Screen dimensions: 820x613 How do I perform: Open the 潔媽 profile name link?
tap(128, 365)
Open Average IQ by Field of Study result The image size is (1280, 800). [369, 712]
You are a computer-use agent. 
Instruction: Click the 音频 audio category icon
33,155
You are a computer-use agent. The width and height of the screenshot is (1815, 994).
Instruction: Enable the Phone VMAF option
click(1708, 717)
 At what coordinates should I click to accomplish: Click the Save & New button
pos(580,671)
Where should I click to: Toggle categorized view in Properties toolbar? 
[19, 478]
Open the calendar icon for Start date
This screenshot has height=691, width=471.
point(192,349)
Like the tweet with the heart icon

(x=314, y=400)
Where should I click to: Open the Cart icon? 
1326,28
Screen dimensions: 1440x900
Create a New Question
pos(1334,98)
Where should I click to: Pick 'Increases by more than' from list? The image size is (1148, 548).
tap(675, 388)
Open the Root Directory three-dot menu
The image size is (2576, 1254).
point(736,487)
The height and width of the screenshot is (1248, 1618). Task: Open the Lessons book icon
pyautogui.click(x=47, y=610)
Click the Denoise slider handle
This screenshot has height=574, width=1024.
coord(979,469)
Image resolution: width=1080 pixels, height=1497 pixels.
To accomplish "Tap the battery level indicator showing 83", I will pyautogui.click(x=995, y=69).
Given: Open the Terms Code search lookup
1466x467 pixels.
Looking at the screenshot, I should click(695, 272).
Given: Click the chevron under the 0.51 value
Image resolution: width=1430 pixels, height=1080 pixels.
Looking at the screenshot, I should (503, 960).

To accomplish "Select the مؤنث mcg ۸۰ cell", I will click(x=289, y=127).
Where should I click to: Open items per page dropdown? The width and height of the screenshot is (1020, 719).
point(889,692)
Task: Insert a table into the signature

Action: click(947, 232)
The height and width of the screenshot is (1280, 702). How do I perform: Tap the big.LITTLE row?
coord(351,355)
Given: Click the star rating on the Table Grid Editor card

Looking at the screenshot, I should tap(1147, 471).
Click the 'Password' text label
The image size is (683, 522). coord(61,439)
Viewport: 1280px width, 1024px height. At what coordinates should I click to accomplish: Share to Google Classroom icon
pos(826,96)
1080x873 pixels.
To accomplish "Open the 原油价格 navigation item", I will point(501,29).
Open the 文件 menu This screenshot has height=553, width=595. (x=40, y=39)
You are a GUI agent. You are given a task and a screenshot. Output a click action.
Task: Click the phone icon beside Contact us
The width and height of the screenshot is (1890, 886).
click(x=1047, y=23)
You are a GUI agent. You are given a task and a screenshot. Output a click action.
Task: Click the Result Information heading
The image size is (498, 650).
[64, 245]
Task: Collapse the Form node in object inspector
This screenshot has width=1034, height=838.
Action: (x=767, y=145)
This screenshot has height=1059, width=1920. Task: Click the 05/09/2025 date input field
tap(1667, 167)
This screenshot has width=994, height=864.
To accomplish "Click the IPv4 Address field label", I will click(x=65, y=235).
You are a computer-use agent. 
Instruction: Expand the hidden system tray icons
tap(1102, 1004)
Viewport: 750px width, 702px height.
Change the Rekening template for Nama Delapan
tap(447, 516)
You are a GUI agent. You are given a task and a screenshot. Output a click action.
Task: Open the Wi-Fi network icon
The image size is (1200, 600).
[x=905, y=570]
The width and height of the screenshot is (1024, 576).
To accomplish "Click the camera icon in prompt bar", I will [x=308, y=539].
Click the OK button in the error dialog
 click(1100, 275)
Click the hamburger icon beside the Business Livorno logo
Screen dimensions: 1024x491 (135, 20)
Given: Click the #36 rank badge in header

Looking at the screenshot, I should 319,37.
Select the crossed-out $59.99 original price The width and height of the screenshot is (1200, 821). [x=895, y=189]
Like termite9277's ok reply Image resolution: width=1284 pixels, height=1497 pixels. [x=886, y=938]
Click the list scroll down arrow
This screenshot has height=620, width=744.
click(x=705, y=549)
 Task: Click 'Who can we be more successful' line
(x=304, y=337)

----------

_Work required_.
Return the data in full, with each line kept exactly as it is.

_Finished exercise_.
Screen dimensions: 820x613 How do I perform: Open the 潔媽 profile name link?
tap(128, 365)
Open Average IQ by Field of Study result The image size is (1280, 800). [369, 712]
You are a computer-use agent. 
Instruction: Click the 音频 audio category icon
33,155
You are a computer-use agent. The width and height of the screenshot is (1815, 994).
Instruction: Enable the Phone VMAF option
click(1708, 717)
 At what coordinates should I click to accomplish: Click the Save & New button
pos(580,671)
Where should I click to: Toggle categorized view in Properties toolbar? 
[19, 478]
Open the calendar icon for Start date
This screenshot has height=691, width=471.
point(192,349)
Like the tweet with the heart icon

(x=314, y=400)
Where should I click to: Open the Cart icon? 
1326,28
Screen dimensions: 1440x900
Create a New Question
pos(1334,98)
Where should I click to: Pick 'Increases by more than' from list? The image size is (1148, 548).
tap(675, 388)
Open the Root Directory three-dot menu
The image size is (2576, 1254).
point(736,487)
The height and width of the screenshot is (1248, 1618). Task: Open the Lessons book icon
pyautogui.click(x=47, y=610)
Click the Denoise slider handle
This screenshot has height=574, width=1024.
coord(979,469)
Image resolution: width=1080 pixels, height=1497 pixels.
To accomplish "Tap the battery level indicator showing 83", I will pyautogui.click(x=995, y=69).
Given: Open the Terms Code search lookup
1466x467 pixels.
Looking at the screenshot, I should click(695, 272).
Given: Click the chevron under the 0.51 value
Image resolution: width=1430 pixels, height=1080 pixels.
Looking at the screenshot, I should (503, 960).

To accomplish "Select the مؤنث mcg ۸۰ cell", I will click(x=289, y=127).
Where should I click to: Open items per page dropdown? The width and height of the screenshot is (1020, 719).
point(889,692)
Task: Insert a table into the signature

Action: click(947, 232)
The height and width of the screenshot is (1280, 702). How do I perform: Tap the big.LITTLE row?
coord(351,355)
Given: Click the star rating on the Table Grid Editor card

Looking at the screenshot, I should tap(1147, 471).
Click the 'Password' text label
The image size is (683, 522). coord(61,439)
Viewport: 1280px width, 1024px height. At what coordinates should I click to accomplish: Share to Google Classroom icon
pos(826,96)
1080x873 pixels.
To accomplish "Open the 原油价格 navigation item", I will point(501,29).
Open the 文件 menu This screenshot has height=553, width=595. (x=40, y=39)
You are a GUI agent. You are given a task and a screenshot. Output a click action.
Task: Click the phone icon beside Contact us
The width and height of the screenshot is (1890, 886).
click(x=1047, y=23)
You are a GUI agent. You are given a task and a screenshot. Output a click action.
Task: Click the Result Information heading
The image size is (498, 650).
[64, 245]
Task: Collapse the Form node in object inspector
This screenshot has width=1034, height=838.
Action: (x=767, y=145)
This screenshot has height=1059, width=1920. Task: Click the 05/09/2025 date input field
tap(1667, 167)
This screenshot has width=994, height=864.
To accomplish "Click the IPv4 Address field label", I will click(x=65, y=235).
You are a computer-use agent. 
Instruction: Expand the hidden system tray icons
tap(1102, 1004)
Viewport: 750px width, 702px height.
Change the Rekening template for Nama Delapan
tap(447, 516)
You are a GUI agent. You are given a task and a screenshot. Output a click action.
Task: Open the Wi-Fi network icon
The image size is (1200, 600).
[x=905, y=570]
The width and height of the screenshot is (1024, 576).
To accomplish "Click the camera icon in prompt bar", I will [x=308, y=539].
Click the OK button in the error dialog
 click(1100, 275)
Click the hamburger icon beside the Business Livorno logo
Screen dimensions: 1024x491 (135, 20)
Given: Click the #36 rank badge in header

Looking at the screenshot, I should 319,37.
Select the crossed-out $59.99 original price The width and height of the screenshot is (1200, 821). [x=895, y=189]
Like termite9277's ok reply Image resolution: width=1284 pixels, height=1497 pixels. [x=886, y=938]
Click the list scroll down arrow
This screenshot has height=620, width=744.
click(x=705, y=549)
 Task: Click 'Who can we be more successful' line
(x=304, y=337)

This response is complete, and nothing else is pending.